●イランの情勢は経済的な繁栄に大きく関わる
―― ここで話題を転じて、もう少し視野を広げてみます。今、核開発問題が出ているのがイランですね。日本の立場からすると、安全保障という面ではもちろん、北朝鮮の核というのは死活的な問題ですけれども、イランも石油の輸入等々を考えれば、経済的には極めて死活的な場所です。両方の違いで言うと、北朝鮮は一応核保有をしているという国であり、イランの場合は今まさに作ろうとしているという国ですね。
もう一方の要素としてあるのが、アメリカからすると二正面作戦といいますか、中東方面と極東で、両方こういう問題を抱えた時に、優先順位をどうするのかなど、色々な問題があります。これを日本としてどう考えるべきか。これは、かなり難しい問題だと思うのです。
小原 シリーズ冒頭で、日本は国家安全保障戦略の中で、3つの国益を掲げたと言いました。1番目が国家・国民の生存、安全です。そして、2番目の国益というのが国家・国民の繁栄なのですね。つまり、経済的な繁栄というものをどう維持していくかというのは非常に重要です。この国益と深く関わるのがまさに中東なのです。
日本は石油の多くを中東から輸入しています。今、問題になっているホルムズ海峡というのは、そういう意味で非常に重要なシーレーンに当たっているわけです。ここで何かが起こりタンカーが通れなくなってしまうと、大変なことになるのです。そこでアメリカは、ホルムズ海峡の海上警備に「有志連合」を結成することも企てています。
イランについては、実は北朝鮮と違ってこうした問題があるのですね。北朝鮮の問題は、第1の国益である国家・国民の生存と安全だけです。一方、イランは日本から極めて遠く、多くの日本の国民からすれば、日本と関係のない話じゃないかと思われるかもしれません。しかし今、ご指摘された通り、石油のことを考えると、非常に重大な日本の国益に関わる問題なのですね。
●アメリカのダブルスタンダート
小原 今言われたように、実はイランはまだ核を持っていません。事実上、北朝鮮は持ってしまいました。だけど現状では、NPT(核兵器不拡散条約:Treaty on the Non-Proliferation of Nuclear Weapons)という核不拡散体制があります。こういった国際的な枠組みを守っていく上で、アメリカを含め、国際社会は絶対に、今持っている核を公式に持っていることを認めることはできないわけです。だからこそ、非核化のために、こういった今持っている核は違法ですよと訴えてきたのです。国連の安保理を含めてこうした決議をし、核を棄てなさいということをやっているわけですから、すでに持っているものを認めることはできません。だからこそ、核を棄てるために、みんながどういったプロセスで、これを棄てさせるかということを考えています。
こうした状況でイランを見たときに、イランはまだ核を持っていないということになります。このときにドナルド・トランプさんが言っているのは、オバマ政権が結んだイラン核合意が、実は核の凍結だったということです。これは、北朝鮮に要求している完全核兵器廃棄とは違うじゃないかと、問題視しているのです。

**課題 1**
下の一覧について、「Where should I」を含む行から「Screen dimensions: 1568x706」を含む行までを、「番号」と「内容」の2列のMarkdownの表に直してください。空いている行と画像は入れないでください。

**一覧**
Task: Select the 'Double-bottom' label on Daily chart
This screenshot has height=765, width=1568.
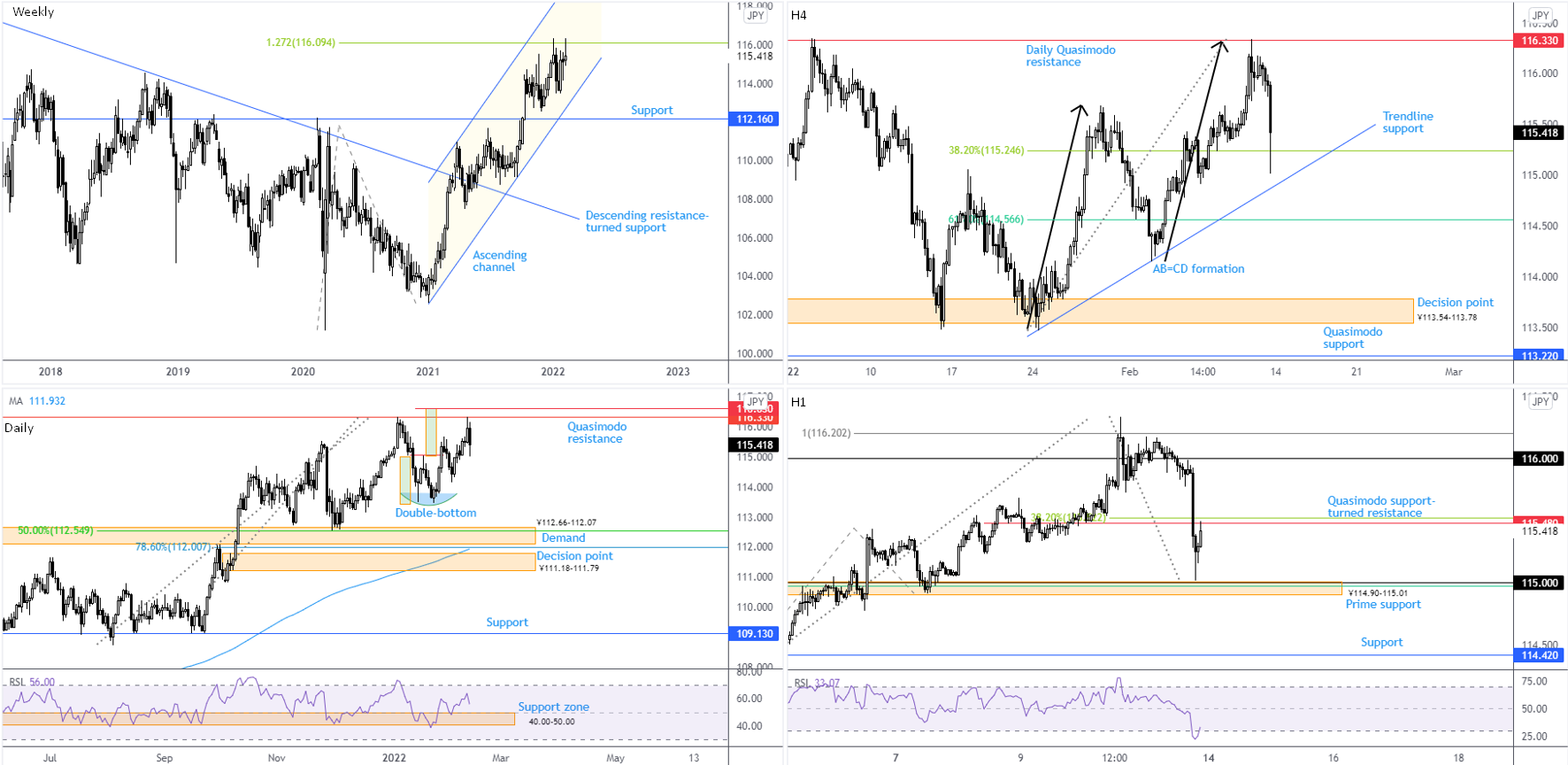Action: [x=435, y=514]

...

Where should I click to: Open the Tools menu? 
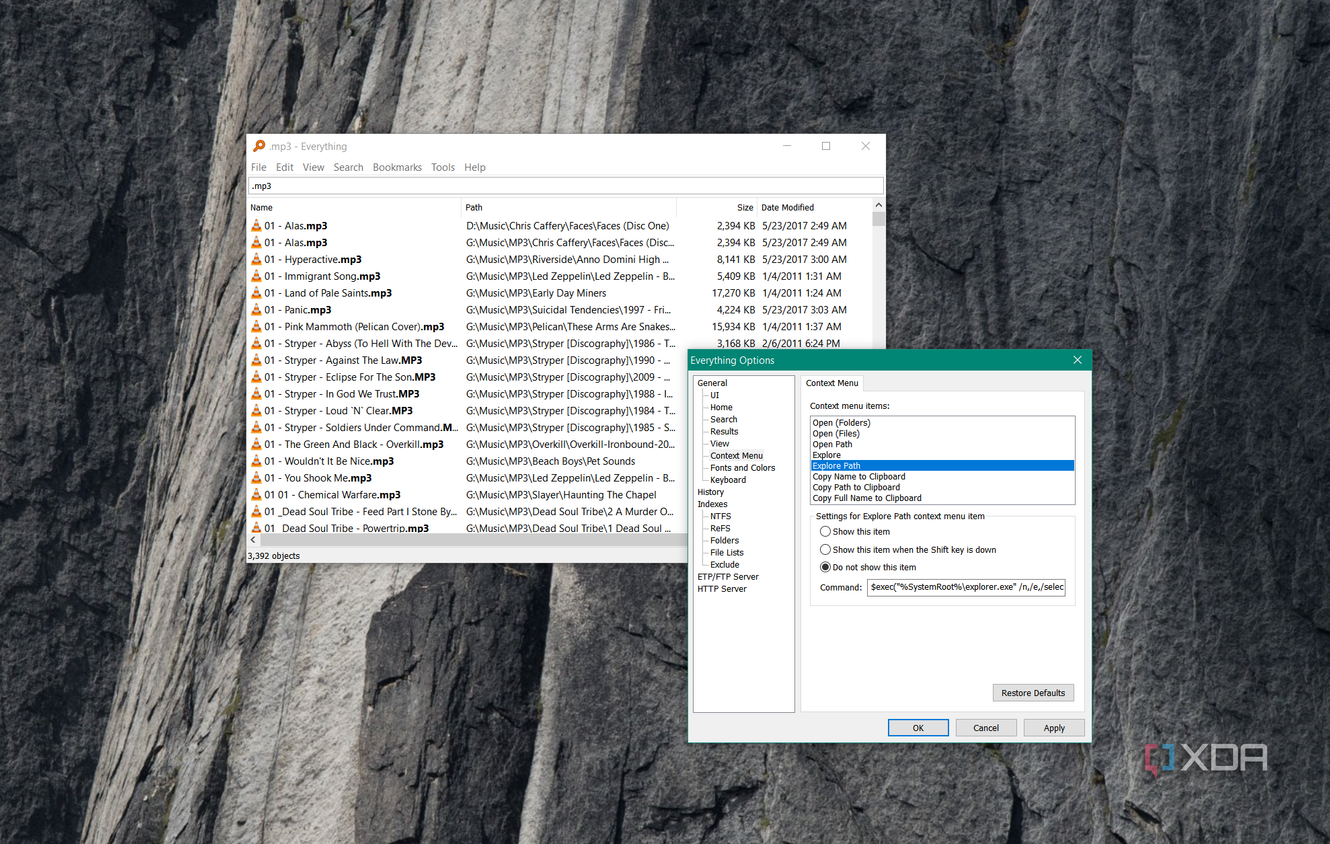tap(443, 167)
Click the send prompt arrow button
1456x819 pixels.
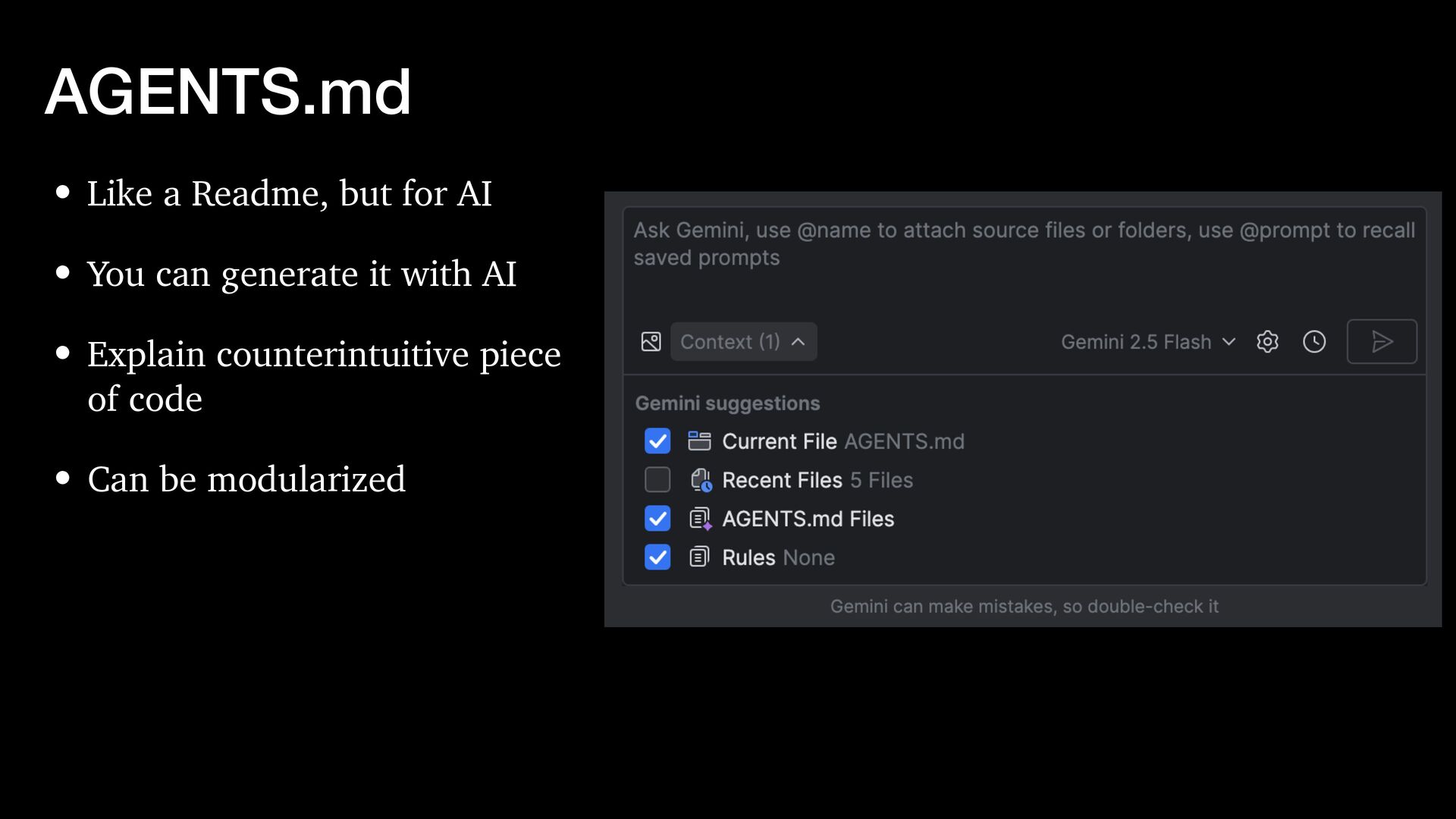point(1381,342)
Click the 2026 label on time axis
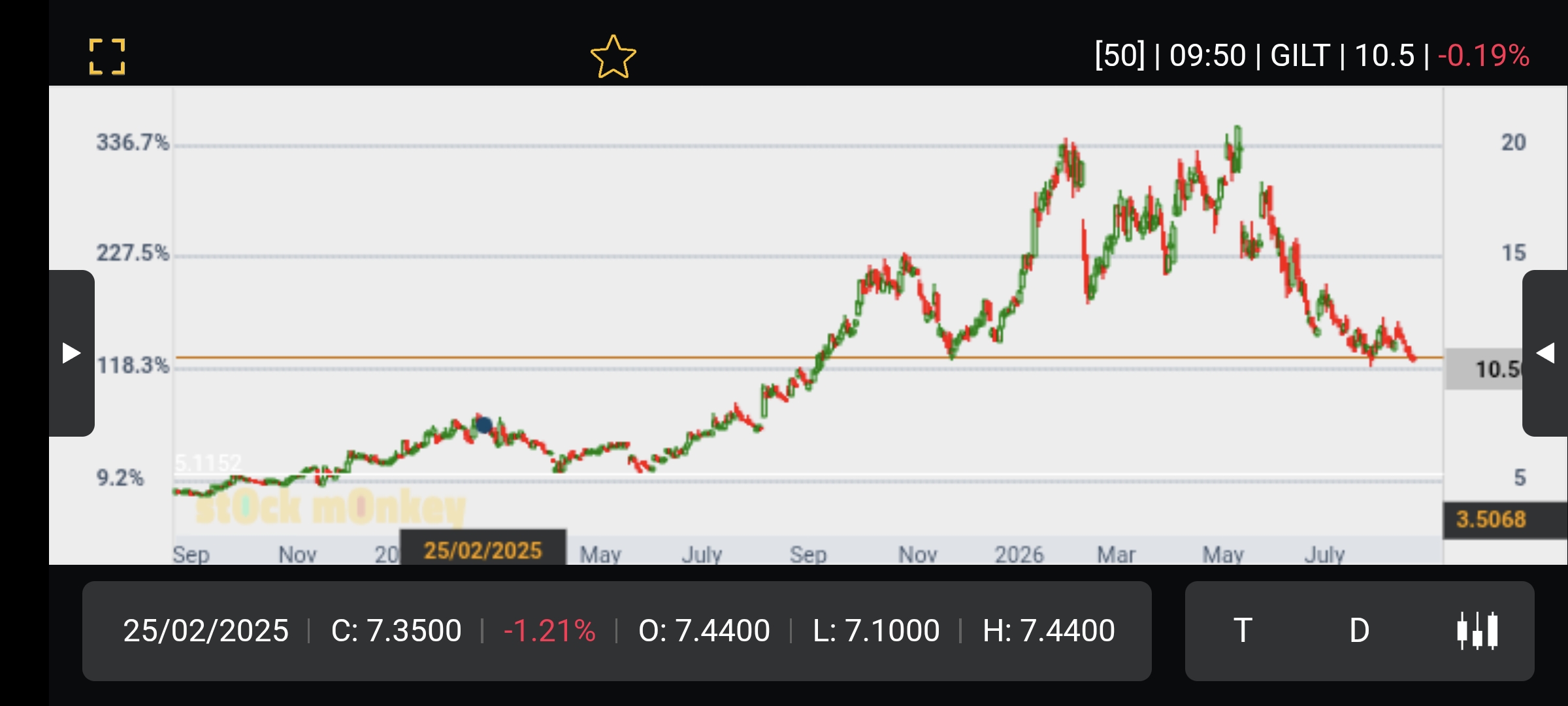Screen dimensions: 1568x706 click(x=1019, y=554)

**課題 2**
本文の「もう一方の要素としてあるのが」から「国益に関わる問題なのですね。」までを、一字も変えずに抜き出してください。

**回答 1**
| 番号 | 内容 |
|---|---|
| 1 | Where should I click to: Open the Tools menu?  |
| 2 | tap(443, 167) |
| 3 | Click the send prompt arrow button |
| 4 | 1456x819 pixels. |
| 5 | point(1381,342) |
| 6 | Click the 2026 label on time axis |
| 7 | Screen dimensions: 1568x706 click(x=1019, y=554) |

**回答 2**
もう一方の要素としてあるのが、アメリカからすると二正面作戦といいますか、中東方面と極東で、両方こういう問題を抱えた時に、優先順位をどうするのかなど、色々な問題があります。これを日本としてどう考えるべきか。これは、かなり難しい問題だと思うのです。
小原 シリーズ冒頭で、日本は国家安全保障戦略の中で、3つの国益を掲げたと言いました。1番目が国家・国民の生存、安全です。そして、2番目の国益というのが国家・国民の繁栄なのですね。つまり、経済的な繁栄というものをどう維持していくかというのは非常に重要です。この国益と深く関わるのがまさに中東なのです。
日本は石油の多くを中東から輸入しています。今、問題になっているホルムズ海峡というのは、そういう意味で非常に重要なシーレーンに当たっているわけです。ここで何かが起こりタンカーが通れなくなってしまうと、大変なことになるのです。そこでアメリカは、ホルムズ海峡の海上警備に「有志連合」を結成することも企てています。
イランについては、実は北朝鮮と違ってこうした問題があるのですね。北朝鮮の問題は、第1の国益である国家・国民の生存と安全だけです。一方、イランは日本から極めて遠く、多くの日本の国民からすれば、日本と関係のない話じゃないかと思われるかもしれません。しかし今、ご指摘された通り、石油のことを考えると、非常に重大な日本の国益に関わる問題なのですね。